Excerpt from a dataset
-*-

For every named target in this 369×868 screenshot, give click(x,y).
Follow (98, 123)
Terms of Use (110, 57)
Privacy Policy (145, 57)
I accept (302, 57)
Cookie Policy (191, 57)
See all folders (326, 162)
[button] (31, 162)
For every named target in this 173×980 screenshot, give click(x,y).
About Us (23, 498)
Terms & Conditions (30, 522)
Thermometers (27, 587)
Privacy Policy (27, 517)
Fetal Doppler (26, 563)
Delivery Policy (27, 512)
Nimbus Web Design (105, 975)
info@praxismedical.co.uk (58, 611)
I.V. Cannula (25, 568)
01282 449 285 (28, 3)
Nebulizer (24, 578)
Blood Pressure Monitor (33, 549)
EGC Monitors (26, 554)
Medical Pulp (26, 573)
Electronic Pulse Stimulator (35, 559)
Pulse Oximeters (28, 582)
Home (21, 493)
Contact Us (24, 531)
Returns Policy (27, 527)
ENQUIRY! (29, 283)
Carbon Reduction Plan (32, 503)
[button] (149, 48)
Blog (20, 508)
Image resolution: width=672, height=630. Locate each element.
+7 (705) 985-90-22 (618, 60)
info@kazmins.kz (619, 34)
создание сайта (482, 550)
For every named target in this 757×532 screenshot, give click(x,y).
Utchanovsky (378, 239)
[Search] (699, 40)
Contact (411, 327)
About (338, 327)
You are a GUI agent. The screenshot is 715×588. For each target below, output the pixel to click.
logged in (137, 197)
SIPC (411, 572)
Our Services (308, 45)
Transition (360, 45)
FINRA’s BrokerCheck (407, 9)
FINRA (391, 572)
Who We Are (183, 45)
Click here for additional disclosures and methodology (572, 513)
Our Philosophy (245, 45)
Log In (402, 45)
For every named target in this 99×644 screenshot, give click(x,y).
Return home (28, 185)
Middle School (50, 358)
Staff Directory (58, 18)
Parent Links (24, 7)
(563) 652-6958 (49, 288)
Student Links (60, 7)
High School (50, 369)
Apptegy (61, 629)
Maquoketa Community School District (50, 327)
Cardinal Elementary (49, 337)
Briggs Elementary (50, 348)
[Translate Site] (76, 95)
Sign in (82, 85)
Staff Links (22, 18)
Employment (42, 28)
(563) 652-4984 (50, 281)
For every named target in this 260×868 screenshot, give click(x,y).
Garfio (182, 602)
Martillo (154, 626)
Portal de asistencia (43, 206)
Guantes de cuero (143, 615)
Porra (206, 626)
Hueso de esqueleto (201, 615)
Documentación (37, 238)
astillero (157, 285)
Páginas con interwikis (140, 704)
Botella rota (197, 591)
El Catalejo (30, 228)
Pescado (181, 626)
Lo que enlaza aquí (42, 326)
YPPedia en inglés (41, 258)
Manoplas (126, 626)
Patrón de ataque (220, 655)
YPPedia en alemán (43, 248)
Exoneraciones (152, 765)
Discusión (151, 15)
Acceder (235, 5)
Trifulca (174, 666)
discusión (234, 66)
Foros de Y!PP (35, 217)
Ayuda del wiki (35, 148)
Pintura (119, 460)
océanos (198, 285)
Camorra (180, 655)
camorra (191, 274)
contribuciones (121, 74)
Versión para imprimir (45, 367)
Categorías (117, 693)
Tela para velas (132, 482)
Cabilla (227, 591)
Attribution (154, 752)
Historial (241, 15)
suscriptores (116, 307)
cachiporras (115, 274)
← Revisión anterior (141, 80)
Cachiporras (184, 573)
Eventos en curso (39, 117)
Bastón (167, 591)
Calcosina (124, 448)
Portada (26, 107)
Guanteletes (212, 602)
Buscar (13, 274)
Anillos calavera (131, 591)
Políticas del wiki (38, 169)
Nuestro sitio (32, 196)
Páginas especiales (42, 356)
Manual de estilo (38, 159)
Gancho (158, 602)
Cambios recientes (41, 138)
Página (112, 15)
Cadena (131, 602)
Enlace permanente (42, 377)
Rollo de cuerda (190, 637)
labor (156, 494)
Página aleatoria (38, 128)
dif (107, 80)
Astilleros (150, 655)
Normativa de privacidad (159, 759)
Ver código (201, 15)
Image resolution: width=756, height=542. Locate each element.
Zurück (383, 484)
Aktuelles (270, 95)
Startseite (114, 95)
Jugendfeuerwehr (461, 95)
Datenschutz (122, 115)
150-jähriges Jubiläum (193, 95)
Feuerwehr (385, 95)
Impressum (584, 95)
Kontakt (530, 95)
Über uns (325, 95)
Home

-*-

→ GOAL: Rewrite every item above, replacing "Privacy Policy" with "Privacy Notice" and leaving everything else unchanged.

→ RESULT:
For every named target in this 369×868 screenshot, give click(x,y).
Follow (98, 123)
Terms of Use (110, 57)
Privacy Notice (145, 57)
I accept (302, 57)
Cookie Policy (191, 57)
See all folders (326, 162)
[button] (31, 162)
For every named target in this 173×980 screenshot, give click(x,y).
About Us (23, 498)
Terms & Conditions (30, 522)
Thermometers (27, 587)
Privacy Notice (27, 517)
Fetal Doppler (26, 563)
Delivery Policy (27, 512)
Nimbus Web Design (105, 975)
info@praxismedical.co.uk (58, 611)
I.V. Cannula (25, 568)
01282 449 285 (28, 3)
Nebulizer (24, 578)
Blood Pressure Monitor (33, 549)
EGC Monitors (26, 554)
Medical Pulp (26, 573)
Electronic Pulse Stimulator (35, 559)
Pulse Oximeters (28, 582)
Home (21, 493)
Contact Us (24, 531)
Returns Policy (27, 527)
ENQUIRY! (29, 283)
Carbon Reduction Plan (32, 503)
[button] (149, 48)
Blog (20, 508)
Image resolution: width=672, height=630. Locate each element.
+7 (705) 985-90-22 (618, 60)
info@kazmins.kz (619, 34)
создание сайта (482, 550)
For every named target in this 757×532 screenshot, give click(x,y).
Utchanovsky (378, 239)
[Search] (699, 40)
Contact (411, 327)
About (338, 327)
You are a GUI agent. The screenshot is 715×588. For each target below, output the pixel to click.
logged in (137, 197)
SIPC (411, 572)
Our Services (308, 45)
Transition (360, 45)
FINRA’s BrokerCheck (407, 9)
FINRA (391, 572)
Who We Are (183, 45)
Click here for additional disclosures and methodology (572, 513)
Our Philosophy (245, 45)
Log In (402, 45)
For every named target in this 99×644 screenshot, give click(x,y).
Return home (28, 185)
Middle School (50, 358)
Staff Directory (58, 18)
Parent Links (24, 7)
(563) 652-6958 (49, 288)
Student Links (60, 7)
High School (50, 369)
Apptegy (61, 629)
Maquoketa Community School District (50, 327)
Cardinal Elementary (49, 337)
Briggs Elementary (50, 348)
[Translate Site] (76, 95)
Sign in (82, 85)
Staff Links (22, 18)
Employment (42, 28)
(563) 652-4984 (50, 281)
For every named target in this 260×868 screenshot, give click(x,y).
Garfio (182, 602)
Martillo (154, 626)
Portal de asistencia (43, 206)
Guantes de cuero (143, 615)
Porra (206, 626)
Hueso de esqueleto (201, 615)
Documentación (37, 238)
astillero (157, 285)
Páginas con interwikis (140, 704)
Botella rota (197, 591)
El Catalejo (30, 228)
Pescado (181, 626)
Lo que enlaza aquí (42, 326)
YPPedia en inglés (41, 258)
Manoplas (126, 626)
Patrón de ataque (220, 655)
YPPedia en alemán (43, 248)
Exoneraciones (152, 765)
Discusión (151, 15)
Acceder (235, 5)
Trifulca (174, 666)
discusión (234, 66)
Foros de Y!PP (35, 217)
Ayuda del wiki (35, 148)
Pintura (119, 460)
océanos (198, 285)
Camorra (180, 655)
camorra (191, 274)
contribuciones (121, 74)
Versión para imprimir (45, 367)
Categorías (117, 693)
Tela para velas (132, 482)
Cabilla (227, 591)
Attribution (154, 752)
Historial (241, 15)
suscriptores (116, 307)
cachiporras (115, 274)
← Revisión anterior (141, 80)
Cachiporras (184, 573)
Eventos en curso (39, 117)
Bastón (167, 591)
Calcosina (124, 448)
Portada (26, 107)
Guanteletes (212, 602)
Buscar (13, 274)
Anillos calavera (131, 591)
Políticas del wiki (38, 169)
Nuestro sitio (32, 196)
Páginas especiales (42, 356)
Manual de estilo (38, 159)
Gancho (158, 602)
Cambios recientes (41, 138)
Página (112, 15)
Cadena (131, 602)
Enlace permanente (42, 377)
Rollo de cuerda (190, 637)
labor (156, 494)
Página aleatoria (38, 128)
dif (107, 80)
Astilleros (150, 655)
Normativa de privacidad (159, 759)
Ver código (201, 15)
Image resolution: width=756, height=542. Locate each element.
Zurück (383, 484)
Aktuelles (270, 95)
Startseite (114, 95)
Jugendfeuerwehr (461, 95)
Datenschutz (122, 115)
150-jähriges Jubiläum (193, 95)
Feuerwehr (385, 95)
Impressum (584, 95)
Kontakt (530, 95)
Über uns (325, 95)
Home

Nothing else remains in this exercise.